→ Task to complete
Where a line contains the word "size", copy that line from the records below.

→ Supplied records
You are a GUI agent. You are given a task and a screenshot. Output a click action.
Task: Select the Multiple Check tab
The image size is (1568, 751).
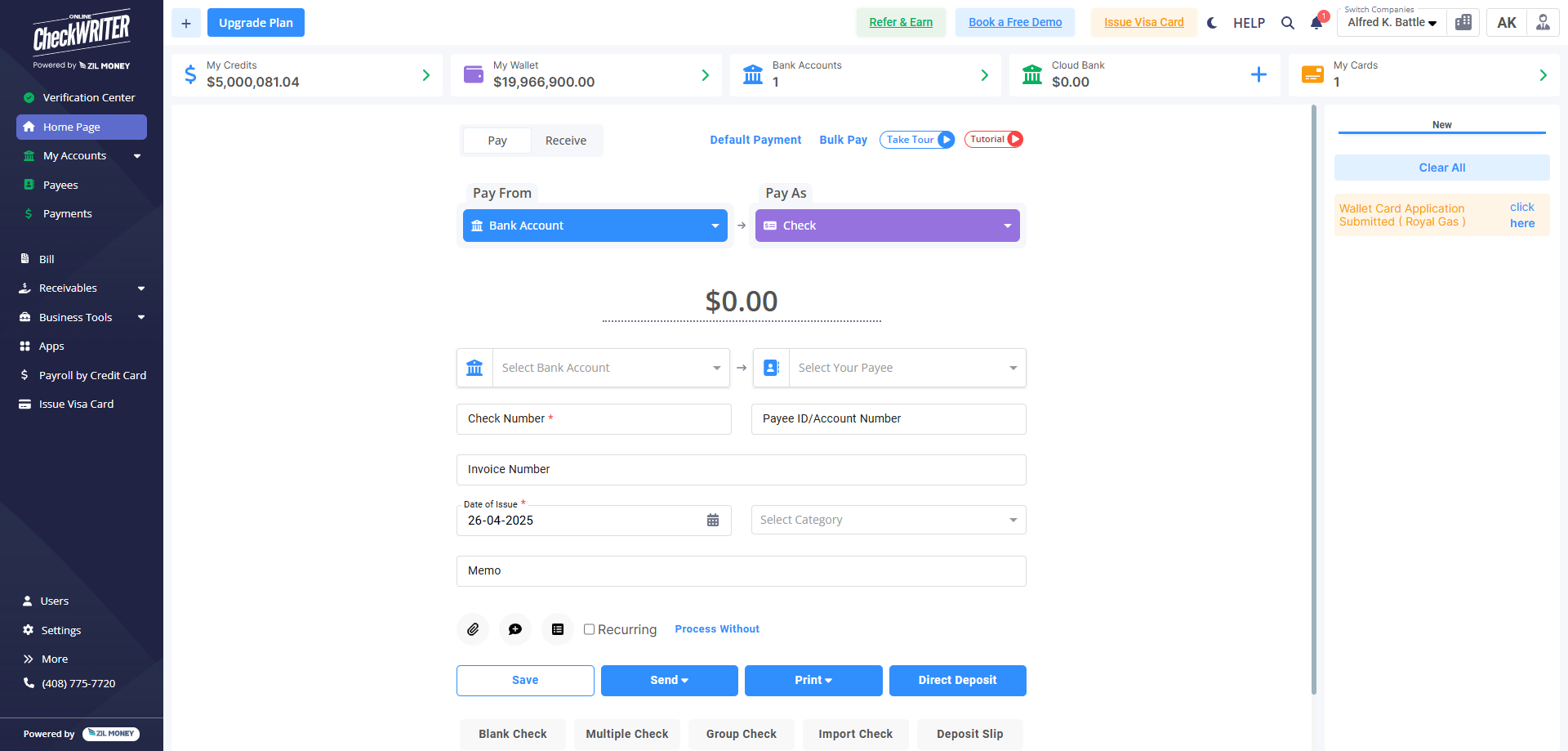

--

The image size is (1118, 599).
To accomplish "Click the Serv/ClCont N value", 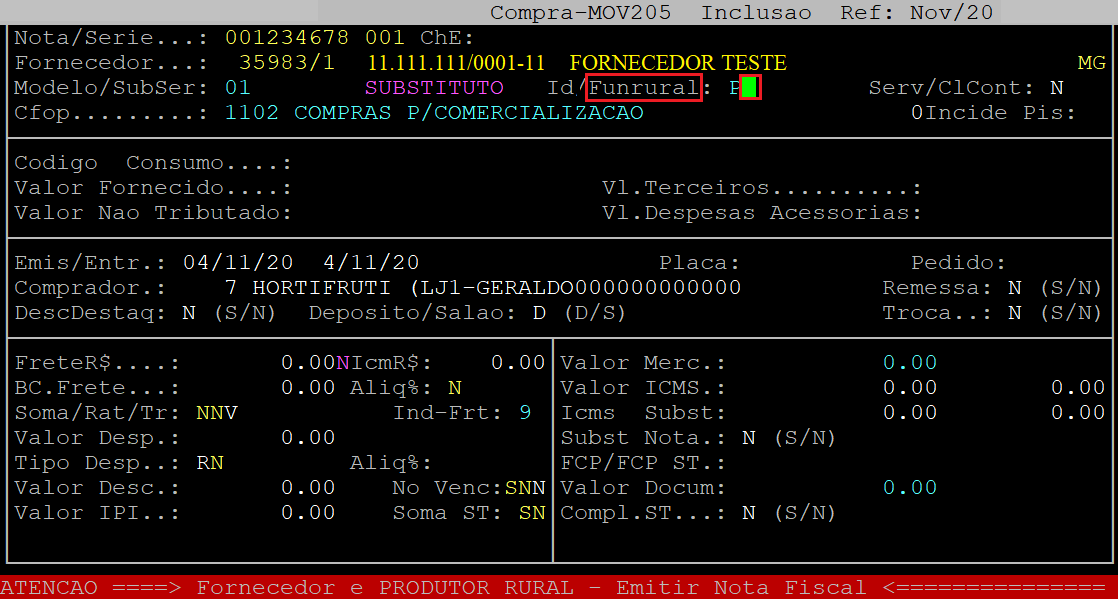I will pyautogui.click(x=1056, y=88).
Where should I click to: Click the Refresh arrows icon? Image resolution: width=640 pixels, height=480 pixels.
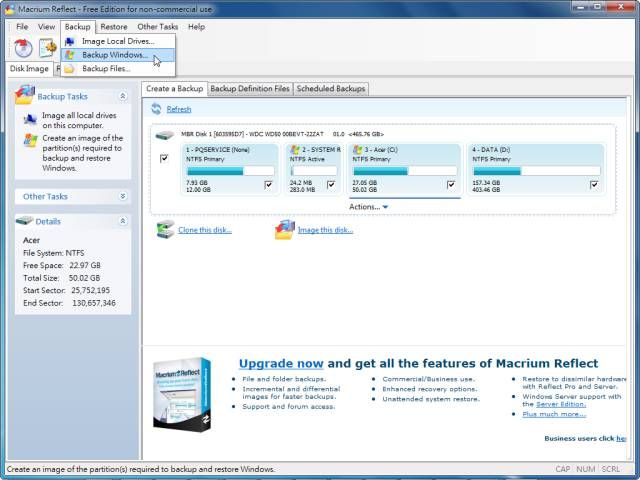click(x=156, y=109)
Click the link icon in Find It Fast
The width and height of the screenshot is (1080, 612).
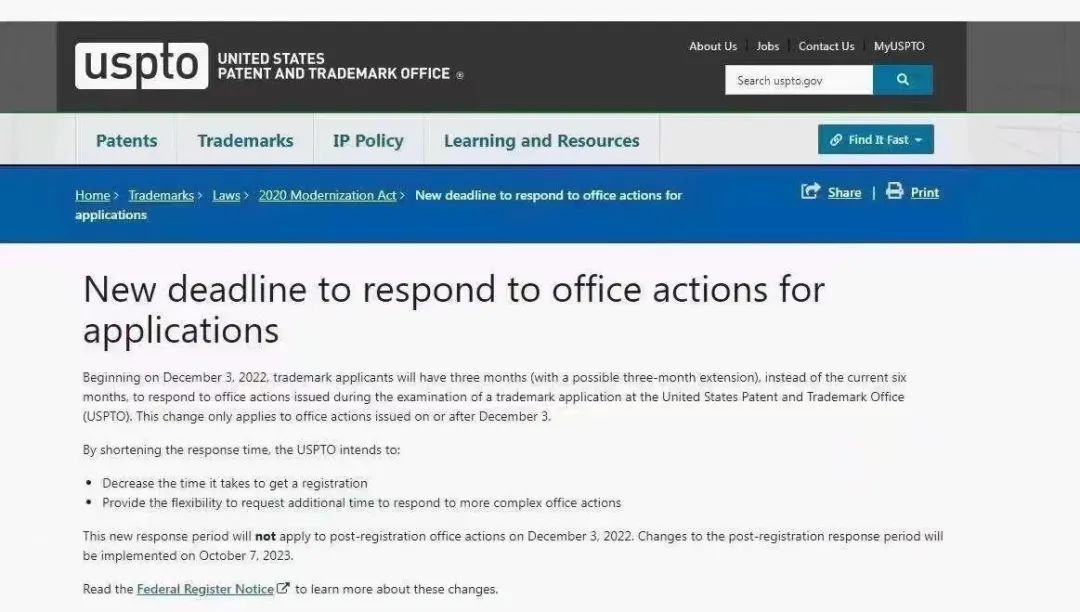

--

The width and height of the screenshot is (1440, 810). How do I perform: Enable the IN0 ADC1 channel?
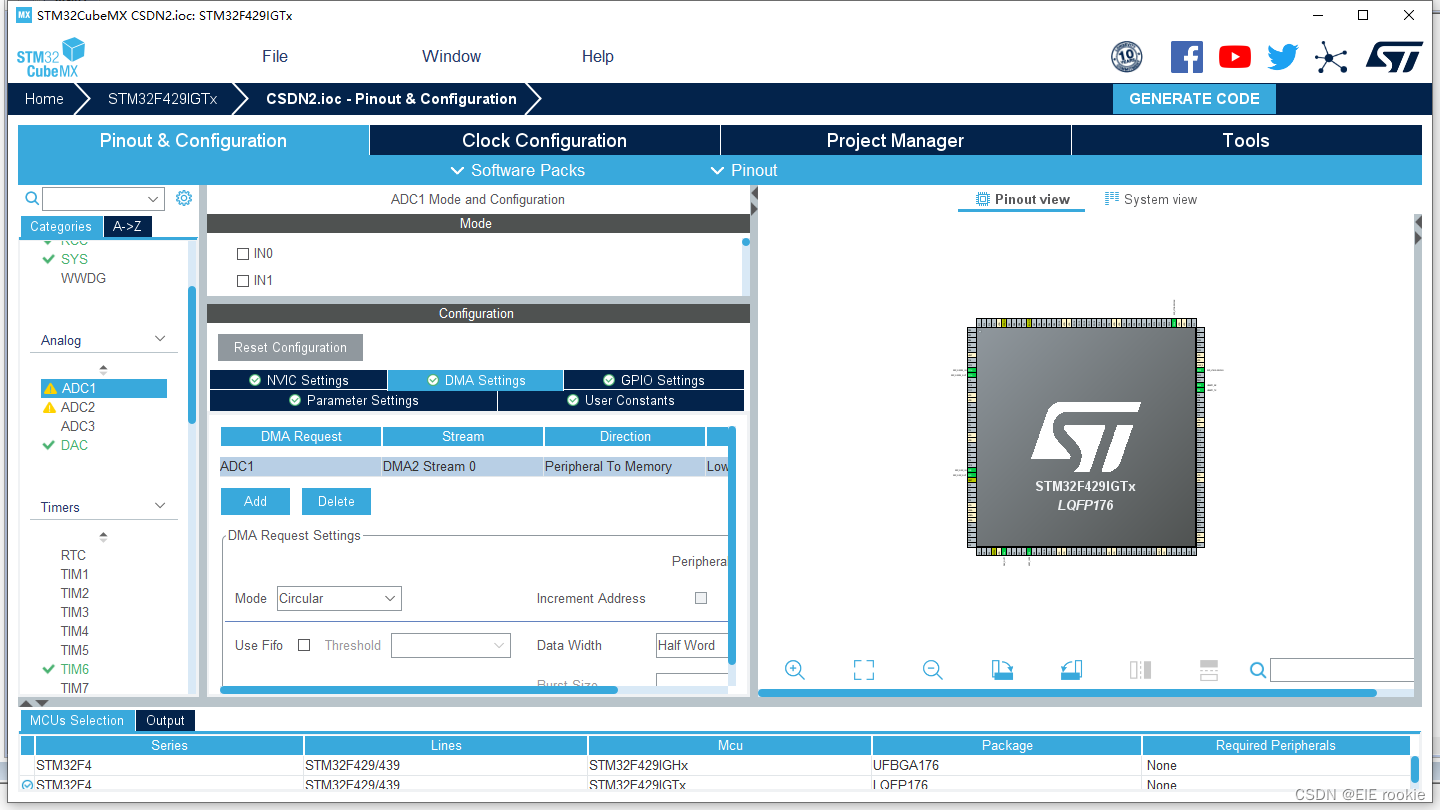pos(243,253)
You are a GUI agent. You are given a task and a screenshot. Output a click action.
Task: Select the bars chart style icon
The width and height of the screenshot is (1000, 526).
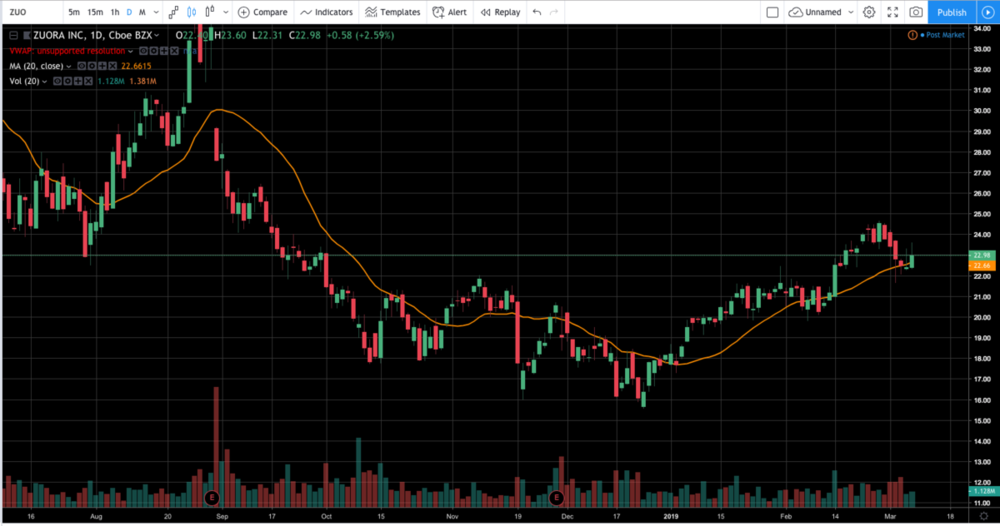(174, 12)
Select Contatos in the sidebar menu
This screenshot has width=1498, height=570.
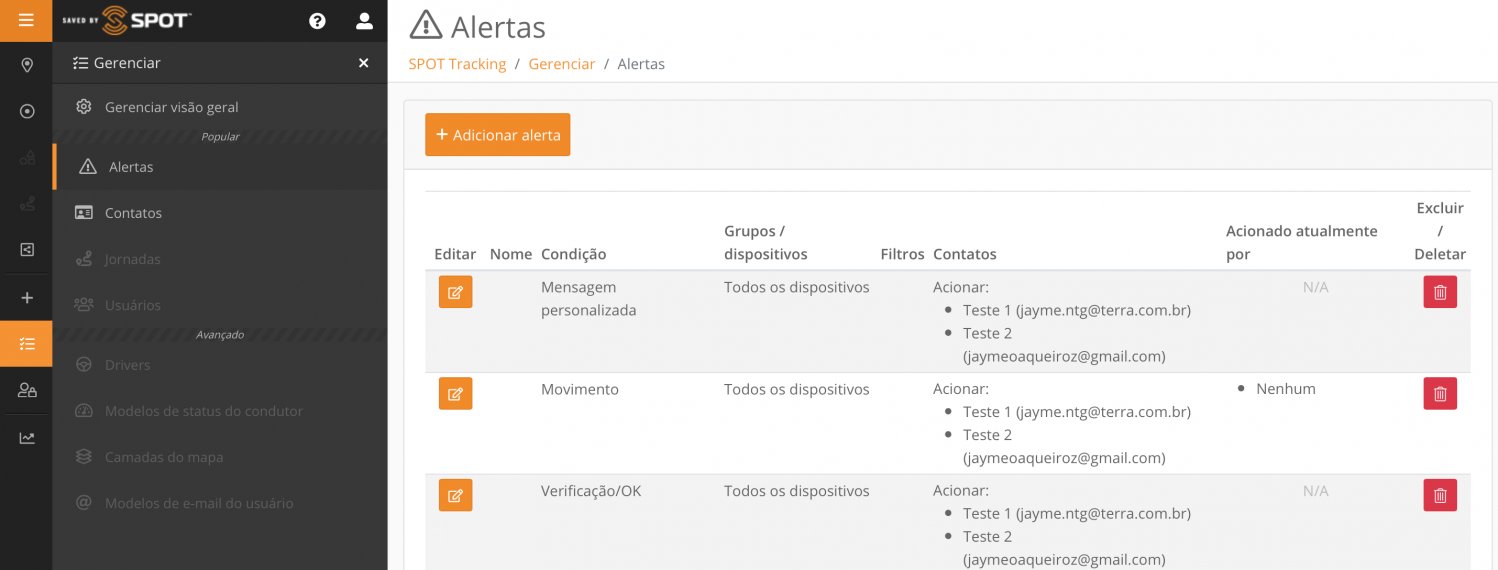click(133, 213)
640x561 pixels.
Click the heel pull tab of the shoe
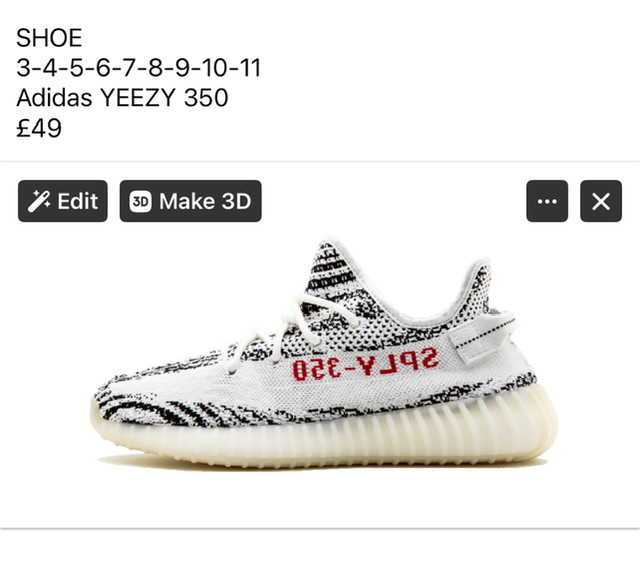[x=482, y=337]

→ Task result
The image size is (1568, 751).
The image size is (1118, 599).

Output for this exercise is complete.